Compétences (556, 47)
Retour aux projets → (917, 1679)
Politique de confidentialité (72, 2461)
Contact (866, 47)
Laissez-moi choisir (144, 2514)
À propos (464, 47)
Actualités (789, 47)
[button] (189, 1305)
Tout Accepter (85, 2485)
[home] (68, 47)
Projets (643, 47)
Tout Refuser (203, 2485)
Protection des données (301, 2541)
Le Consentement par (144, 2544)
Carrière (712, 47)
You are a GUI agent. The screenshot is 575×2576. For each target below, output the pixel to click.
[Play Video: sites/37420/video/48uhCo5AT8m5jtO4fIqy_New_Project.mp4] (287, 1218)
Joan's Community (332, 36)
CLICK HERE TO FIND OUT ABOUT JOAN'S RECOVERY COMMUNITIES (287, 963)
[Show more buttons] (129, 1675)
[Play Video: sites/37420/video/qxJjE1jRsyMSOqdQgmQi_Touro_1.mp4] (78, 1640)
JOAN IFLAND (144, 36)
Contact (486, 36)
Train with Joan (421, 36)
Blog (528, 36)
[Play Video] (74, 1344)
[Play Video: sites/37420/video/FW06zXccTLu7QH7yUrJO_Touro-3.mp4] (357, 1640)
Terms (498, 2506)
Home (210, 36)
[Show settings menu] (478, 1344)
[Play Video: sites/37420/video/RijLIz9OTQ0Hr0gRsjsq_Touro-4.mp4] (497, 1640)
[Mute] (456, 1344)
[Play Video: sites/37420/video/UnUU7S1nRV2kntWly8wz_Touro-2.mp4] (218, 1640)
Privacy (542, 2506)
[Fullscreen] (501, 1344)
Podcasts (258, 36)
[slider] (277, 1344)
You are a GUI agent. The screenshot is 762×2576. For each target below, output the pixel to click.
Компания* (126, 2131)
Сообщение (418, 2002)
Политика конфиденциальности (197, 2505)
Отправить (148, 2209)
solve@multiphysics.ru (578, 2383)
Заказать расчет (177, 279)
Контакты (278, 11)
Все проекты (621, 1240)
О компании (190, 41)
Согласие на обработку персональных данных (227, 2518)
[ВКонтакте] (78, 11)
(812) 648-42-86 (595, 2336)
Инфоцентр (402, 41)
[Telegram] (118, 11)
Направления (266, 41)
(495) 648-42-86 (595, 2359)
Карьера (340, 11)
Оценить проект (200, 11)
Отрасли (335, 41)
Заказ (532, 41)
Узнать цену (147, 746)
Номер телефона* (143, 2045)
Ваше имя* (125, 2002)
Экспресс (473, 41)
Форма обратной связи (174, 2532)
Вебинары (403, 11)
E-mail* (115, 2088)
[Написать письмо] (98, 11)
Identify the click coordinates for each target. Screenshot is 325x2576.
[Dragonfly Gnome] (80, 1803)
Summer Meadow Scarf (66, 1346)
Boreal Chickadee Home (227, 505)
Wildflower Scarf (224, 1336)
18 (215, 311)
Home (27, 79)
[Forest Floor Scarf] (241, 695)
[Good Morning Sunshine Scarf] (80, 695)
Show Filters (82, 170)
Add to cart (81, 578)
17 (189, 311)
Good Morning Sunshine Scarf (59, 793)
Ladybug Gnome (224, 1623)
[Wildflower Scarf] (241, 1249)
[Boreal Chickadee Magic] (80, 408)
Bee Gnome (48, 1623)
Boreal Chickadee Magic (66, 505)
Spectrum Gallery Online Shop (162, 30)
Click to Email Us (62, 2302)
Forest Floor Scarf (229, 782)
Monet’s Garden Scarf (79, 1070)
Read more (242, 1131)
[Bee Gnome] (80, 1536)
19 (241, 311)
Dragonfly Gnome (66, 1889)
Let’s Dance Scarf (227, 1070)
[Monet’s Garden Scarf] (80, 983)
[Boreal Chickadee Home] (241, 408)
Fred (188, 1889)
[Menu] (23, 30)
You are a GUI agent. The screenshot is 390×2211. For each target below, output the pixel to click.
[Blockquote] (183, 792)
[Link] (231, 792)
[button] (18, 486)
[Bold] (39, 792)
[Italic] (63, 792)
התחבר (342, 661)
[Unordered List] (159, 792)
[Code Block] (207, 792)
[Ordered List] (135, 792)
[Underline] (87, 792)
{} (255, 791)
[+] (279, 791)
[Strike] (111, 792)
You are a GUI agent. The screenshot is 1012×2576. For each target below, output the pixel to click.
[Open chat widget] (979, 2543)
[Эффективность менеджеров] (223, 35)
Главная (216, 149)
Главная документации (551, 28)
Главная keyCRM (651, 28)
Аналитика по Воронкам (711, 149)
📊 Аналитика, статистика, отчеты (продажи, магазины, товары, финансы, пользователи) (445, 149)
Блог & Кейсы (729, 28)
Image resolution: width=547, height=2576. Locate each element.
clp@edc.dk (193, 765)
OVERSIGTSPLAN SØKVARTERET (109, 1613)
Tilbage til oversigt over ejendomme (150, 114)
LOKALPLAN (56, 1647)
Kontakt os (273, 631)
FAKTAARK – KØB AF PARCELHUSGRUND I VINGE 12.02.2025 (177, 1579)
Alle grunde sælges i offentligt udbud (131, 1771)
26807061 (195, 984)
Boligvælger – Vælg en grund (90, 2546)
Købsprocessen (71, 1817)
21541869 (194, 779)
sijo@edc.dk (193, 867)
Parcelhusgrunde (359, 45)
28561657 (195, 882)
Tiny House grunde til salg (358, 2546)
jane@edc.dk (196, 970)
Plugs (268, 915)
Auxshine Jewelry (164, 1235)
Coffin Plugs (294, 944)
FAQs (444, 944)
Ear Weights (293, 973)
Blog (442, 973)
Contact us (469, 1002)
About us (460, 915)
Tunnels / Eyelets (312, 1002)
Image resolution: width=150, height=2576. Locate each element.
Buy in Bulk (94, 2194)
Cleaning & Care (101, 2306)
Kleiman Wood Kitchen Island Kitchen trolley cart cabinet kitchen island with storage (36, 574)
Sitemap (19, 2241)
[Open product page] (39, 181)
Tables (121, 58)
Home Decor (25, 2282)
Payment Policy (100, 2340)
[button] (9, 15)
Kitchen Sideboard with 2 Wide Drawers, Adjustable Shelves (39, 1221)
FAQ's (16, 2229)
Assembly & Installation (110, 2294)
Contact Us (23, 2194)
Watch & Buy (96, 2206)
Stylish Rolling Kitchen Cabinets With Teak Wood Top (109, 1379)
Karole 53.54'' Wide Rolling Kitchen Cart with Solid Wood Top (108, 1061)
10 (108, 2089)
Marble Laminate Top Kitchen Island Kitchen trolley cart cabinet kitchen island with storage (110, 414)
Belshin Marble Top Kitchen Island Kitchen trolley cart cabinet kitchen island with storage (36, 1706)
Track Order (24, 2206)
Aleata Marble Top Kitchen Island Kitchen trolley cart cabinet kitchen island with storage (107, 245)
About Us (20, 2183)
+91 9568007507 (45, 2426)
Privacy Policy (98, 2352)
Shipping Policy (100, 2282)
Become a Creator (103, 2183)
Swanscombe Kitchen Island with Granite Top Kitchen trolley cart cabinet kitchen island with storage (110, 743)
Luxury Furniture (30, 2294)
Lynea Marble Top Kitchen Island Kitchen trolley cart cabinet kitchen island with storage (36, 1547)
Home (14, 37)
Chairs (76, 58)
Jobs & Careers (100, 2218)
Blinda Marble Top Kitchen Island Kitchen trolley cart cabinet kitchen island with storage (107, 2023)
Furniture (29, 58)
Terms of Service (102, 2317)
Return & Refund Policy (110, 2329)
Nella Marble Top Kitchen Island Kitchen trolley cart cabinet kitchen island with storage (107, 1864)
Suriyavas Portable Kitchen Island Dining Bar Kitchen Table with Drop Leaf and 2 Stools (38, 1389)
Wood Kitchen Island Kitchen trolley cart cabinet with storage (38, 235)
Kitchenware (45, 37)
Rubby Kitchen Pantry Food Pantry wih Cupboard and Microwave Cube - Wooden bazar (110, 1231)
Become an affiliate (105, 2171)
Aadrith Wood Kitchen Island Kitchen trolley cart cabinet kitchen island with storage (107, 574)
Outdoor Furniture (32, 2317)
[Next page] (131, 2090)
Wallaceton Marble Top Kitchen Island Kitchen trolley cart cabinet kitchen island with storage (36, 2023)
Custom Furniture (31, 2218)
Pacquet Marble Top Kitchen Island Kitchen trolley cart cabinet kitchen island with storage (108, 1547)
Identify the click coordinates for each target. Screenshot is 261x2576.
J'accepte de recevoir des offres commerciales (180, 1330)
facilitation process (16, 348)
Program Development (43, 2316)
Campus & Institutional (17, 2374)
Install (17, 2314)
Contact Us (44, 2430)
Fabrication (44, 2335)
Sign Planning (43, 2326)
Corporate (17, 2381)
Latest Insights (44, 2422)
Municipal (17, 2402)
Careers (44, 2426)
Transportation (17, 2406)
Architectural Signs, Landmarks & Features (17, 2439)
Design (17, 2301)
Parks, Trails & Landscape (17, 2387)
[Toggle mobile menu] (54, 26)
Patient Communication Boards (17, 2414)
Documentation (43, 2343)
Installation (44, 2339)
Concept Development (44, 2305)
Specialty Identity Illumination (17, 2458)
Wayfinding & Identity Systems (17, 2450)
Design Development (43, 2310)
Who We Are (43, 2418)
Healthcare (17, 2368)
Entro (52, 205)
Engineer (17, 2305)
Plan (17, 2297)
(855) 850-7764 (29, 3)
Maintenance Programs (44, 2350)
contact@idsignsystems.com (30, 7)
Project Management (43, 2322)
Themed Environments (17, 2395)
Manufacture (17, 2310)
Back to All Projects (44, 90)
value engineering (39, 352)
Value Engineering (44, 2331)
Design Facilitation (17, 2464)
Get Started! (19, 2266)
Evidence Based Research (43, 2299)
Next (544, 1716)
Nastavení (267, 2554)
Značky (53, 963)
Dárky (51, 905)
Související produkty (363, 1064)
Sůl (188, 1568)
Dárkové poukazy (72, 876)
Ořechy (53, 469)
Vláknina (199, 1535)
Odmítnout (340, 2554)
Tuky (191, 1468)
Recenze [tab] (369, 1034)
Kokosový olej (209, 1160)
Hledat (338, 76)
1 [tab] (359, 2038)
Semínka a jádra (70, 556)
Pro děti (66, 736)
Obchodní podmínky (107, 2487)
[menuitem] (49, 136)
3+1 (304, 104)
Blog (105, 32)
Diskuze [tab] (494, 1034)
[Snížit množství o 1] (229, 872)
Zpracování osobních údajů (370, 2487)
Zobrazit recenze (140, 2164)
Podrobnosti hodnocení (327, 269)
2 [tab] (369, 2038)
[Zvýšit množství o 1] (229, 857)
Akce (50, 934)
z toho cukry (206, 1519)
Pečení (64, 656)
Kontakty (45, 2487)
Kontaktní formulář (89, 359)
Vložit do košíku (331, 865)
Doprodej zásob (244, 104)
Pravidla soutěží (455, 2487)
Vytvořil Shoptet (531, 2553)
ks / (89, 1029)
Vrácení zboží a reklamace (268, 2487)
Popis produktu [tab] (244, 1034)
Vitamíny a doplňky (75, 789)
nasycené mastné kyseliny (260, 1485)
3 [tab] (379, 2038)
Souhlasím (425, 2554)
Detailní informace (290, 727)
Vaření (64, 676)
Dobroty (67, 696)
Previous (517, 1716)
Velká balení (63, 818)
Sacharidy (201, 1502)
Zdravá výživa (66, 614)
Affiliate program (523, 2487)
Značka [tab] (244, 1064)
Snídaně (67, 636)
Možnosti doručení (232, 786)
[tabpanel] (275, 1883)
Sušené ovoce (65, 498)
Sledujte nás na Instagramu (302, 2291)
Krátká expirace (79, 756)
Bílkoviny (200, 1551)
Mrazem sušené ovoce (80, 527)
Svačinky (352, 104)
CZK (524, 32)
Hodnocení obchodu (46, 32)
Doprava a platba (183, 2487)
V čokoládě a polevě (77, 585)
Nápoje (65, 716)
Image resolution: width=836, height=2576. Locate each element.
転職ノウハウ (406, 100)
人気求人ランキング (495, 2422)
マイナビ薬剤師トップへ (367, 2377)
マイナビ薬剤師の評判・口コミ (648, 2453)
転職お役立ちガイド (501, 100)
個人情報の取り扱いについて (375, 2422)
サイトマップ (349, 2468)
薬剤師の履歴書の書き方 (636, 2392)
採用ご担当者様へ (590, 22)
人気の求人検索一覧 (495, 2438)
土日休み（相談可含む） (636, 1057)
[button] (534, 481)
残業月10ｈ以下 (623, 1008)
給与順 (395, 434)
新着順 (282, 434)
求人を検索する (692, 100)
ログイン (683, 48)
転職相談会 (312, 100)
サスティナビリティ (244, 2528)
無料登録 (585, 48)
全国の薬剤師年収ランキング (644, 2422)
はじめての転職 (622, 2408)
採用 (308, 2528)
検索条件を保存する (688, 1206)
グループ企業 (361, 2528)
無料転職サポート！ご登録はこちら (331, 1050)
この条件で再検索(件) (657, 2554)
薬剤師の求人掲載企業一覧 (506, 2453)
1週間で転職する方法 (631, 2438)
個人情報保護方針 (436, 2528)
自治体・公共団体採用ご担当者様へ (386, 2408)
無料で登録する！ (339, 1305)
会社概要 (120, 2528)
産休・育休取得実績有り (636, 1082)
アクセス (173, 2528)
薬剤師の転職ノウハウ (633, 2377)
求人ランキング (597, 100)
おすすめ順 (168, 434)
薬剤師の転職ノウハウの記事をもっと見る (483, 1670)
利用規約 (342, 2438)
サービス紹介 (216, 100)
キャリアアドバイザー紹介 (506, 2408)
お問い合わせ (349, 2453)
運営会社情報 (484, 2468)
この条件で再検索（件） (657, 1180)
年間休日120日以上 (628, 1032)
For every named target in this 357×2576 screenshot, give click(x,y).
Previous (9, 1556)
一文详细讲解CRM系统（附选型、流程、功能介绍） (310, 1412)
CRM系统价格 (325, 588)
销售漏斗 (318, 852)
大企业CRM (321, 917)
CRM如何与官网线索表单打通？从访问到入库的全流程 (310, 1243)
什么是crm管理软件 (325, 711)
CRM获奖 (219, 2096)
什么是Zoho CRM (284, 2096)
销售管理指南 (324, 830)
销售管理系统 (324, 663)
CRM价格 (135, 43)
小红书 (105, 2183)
********************
▶ [WHAT YOU SHOULD DO]: Starting with the first line of the records above, give back each line exactly until the line with "Le Consentement par (144, 2544)" has been given as well.

▶ [SOLUTION TO THIS PROBLEM]:
Compétences (556, 47)
Retour aux projets → (917, 1679)
Politique de confidentialité (72, 2461)
Contact (866, 47)
Laissez-moi choisir (144, 2514)
À propos (464, 47)
Actualités (789, 47)
[button] (189, 1305)
Tout Accepter (85, 2485)
[home] (68, 47)
Projets (643, 47)
Tout Refuser (203, 2485)
Protection des données (301, 2541)
Le Consentement par (144, 2544)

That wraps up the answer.